When it comes to psychotic symptoms, I would say it worsens my symptoms. I am currently on 10 mg aripiprazole ( abilify). When on 20-40 mg nsi it feels like to high dopaminergic transmission with sympthoms like paranoia, feeling of strength, tunnel vision and this sort of dopamine-like hallucinations (seeing somebody standing there for a moment, seeing faces where no faces are). 

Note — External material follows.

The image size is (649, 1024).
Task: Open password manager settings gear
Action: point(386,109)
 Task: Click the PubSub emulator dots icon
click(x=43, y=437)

In terms of negative symptoms (depressive mood and impulsive behavior) you mentioned nsi had a positive effect on me. 

 

No clue if it has something to do with the 5-ht3 receptor. But I have to note my physiology is generally different from those of most other people (also suffering from ASD). 

 

Very interesting. Do you think NSI-189 activates 5ht3 receptors? Could be a bad batch but nsi-189 did not seem to worsen my schizotypal symptoms at all, but I am not sensitive to dopamine (it seems), but glutamate and serotonin.

 

Well, NSI-189 is a dopamine reuptake inhibitor, and we certainly know a lot more about DRIs than ligands of 5HT3 and 5HT7 receptors. And these symptoms sound very much like DRI effects, do they not? The weird thing is people have said that NSI negates the effects of other drugs. It seems extremely likely that this is caused by 5HT3 antagonism. One profound effect I've noticed from NSI is a complete removal of any desire to drink alcohol - and when I do, it does hardly anything. It feels like I'm just drinking some chamomile tea or something, I don't get drunk in the normal way. Check out the findings of The Role of 5-HT3 Receptors in Drug Abuse and as a Target for Pharmacotherapy (all of you should be reading this study!):  "Preclinical findings indicate that antagonism of the 5-HT3 receptor in the ventral tegmental area, nucleus accumbens or amygdala reduces alcohol self-administration and/or alcohol-associated effects. " This corresponds strongly with my own experience.

 
Stinkorninjor, you brought up an interesting point about atomexetine not causing anxiety. What puzzles me is that something like racemic amphetamine (e.g. Adderall) causes great anxiety because of the selectivity of the levo enantiomers for NET reversal and thereby increasing synaptic nor-epinephrine. And strong NDRIs like MDPV certainly cause anxiety. So, maybe norepinephrine requires dopamine to be anxiogenic. Or perhaps atomexetine has selectivity for transporters in different areas of the brain from, say amphetamine. Or perhaps atomexetine somehow causes preferential activation of norepinephrine autoreceptors - which is a negative feedback loop for norepinephrine. My point is the NET inhibition could still be part of the anxiety, but there's a lot of uncertainty. We should also be looking at the other targets - there are 7 listed targets in that NS slide, so we should be asking how binding to this combination of receptors creates the specific effects of NSI.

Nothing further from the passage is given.